Rahul Gandhi’s expulsion from the Lok Sabha might have become inevitable following his conviction and two-year sentence in a defamation case. The Surat judge who pronounced the order probably had no option but to convict him. Even when there was an opportunity available for him to express regret for the ill-advised statement from a public forum during the 2019 Lok Sabha campaign the Gandhi scion displayed a streak of arrogance, refusing to make amends. Therefore, the judge had no other course available but to convict him and prescribe the two-year sentence. That was the judicial process. But the political process that emanated from his conviction did not at all prescribe his expulsion from the Lok Sabha with such supersonic speed. Heavens would not have fallen had the relevant authorities waited for him to seek redressal from a higher court. As is most likely, an appeal to stay the conviction will certainly be filed within the court-prescribed 30 days.
The expulsion could generate a modicum of sympathy for Rahul though it is hard to see how he can repeat the feat of his grandmother, Indira Gandhi, who after her expulsion from the Lok Sabha for a breach of privilege of the House had returned triumphant, winning the Chikamagalur by-election. That was in 1978. The ruling Janata Party was a hydra-headed animal notionally led by Morarji Desai, with several ambitious leaders pulling the government in diverse directions. The ruling party is now firmly entrenched in the governing system with Prime Minister Modi in full control both of government and the party. Besides, Rahul woefully lacks the charisma and political skills of Indira Gandhi. Yes, he will try and protest loudly that his expulsion is aimed at stifling his voice so that he cannot bring up the Adani affair.

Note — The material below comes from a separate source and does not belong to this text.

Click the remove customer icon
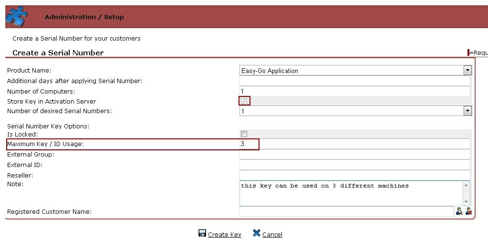Image resolution: width=488 pixels, height=241 pixels. coord(468,211)
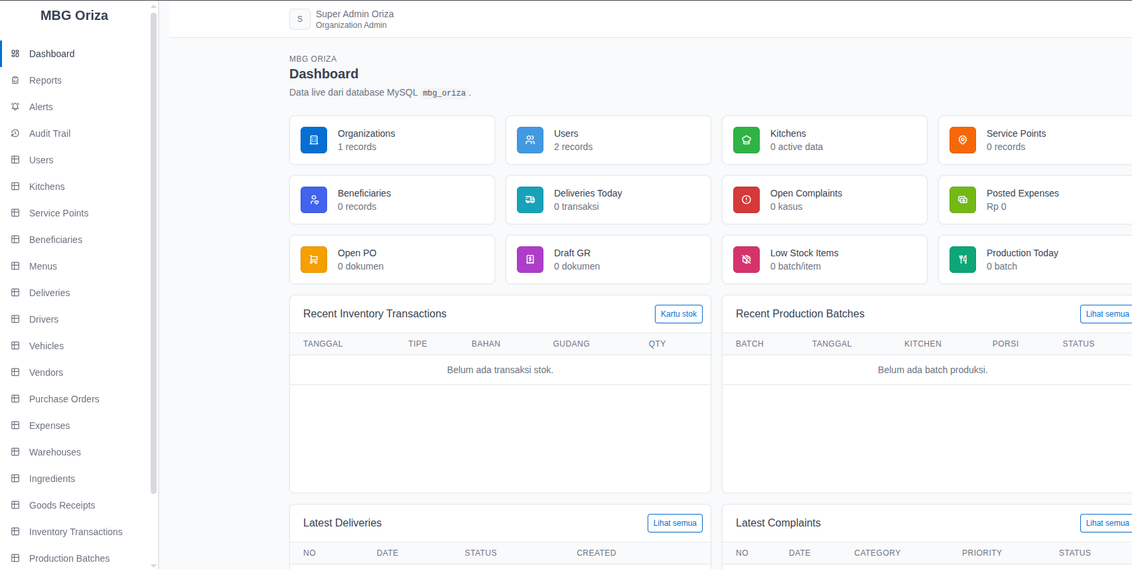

The Gujarati industrialist whose fortunes took a stratospheric turn, especially since 2014, and witnessed a steep fall following a recent report by the Hindenburg Research, an American short-seller, is accused by Rahul and others in the Opposition of exploiting his proximity to Modi for his super-fast growth in the last eight years. But whether he broke any law, or merely exploited the alleged proximity to PM to get access to institutional funding and other related clearances for setting up projects has not been proven. Another Gujarati industrial group was similarly accused of achieving extraordinary rise in the corporate sweepstakes thanks to the patronage of the Congress governments in the 70s and 80s and in the UPA decade. The problem is that even after his expulsion from the Lok Sabha Rahul is unlikely to find few takers for his fulminations. If anything, the expulsion may be the last chance for him to shed his Pappu image and emerge as a serious leader with an ability to grasp things in the right perspective. His rambling monologues reveal him to be a scatterbrain, unable to comprehend matters even in a commonsensical way.

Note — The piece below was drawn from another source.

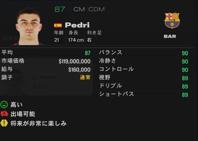Click the Spain flag icon

[58, 25]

Meanwhile, the hope in the non-Congress camp that his expulsion clears the way for a Mamata Banerjee or a K Chandrashekhar or an Arvind Kejriwal or, for that matter, even Nitish Kumar to emerge as the foremost leader of the always-in-the-works-but-never-ready united front to take on Modi in 2024 will be hard to realise. For, instead of withdrawing himself from active politics following expulsion from Lok Sabha, Rahul’s claim to lead the Opposition may have been further strengthened. Fully in control of the Congress, he will insist on leading the Opposition in any potential united front. Maybe that is why Mamata Banerjee suspects a ruling party design in constantly targeting Rahul, just so he alone remains the face of the anti-Modi forces in the polity. And given that any contest which pits Modi versus Rahul as prime minister is still a no-brainer. The ruling party might have done its sums while ejecting him out of the Lok Sabha so mercilessly, using a provision in law whose excision was vehemently opposed by none other than Rahul himself in 2013.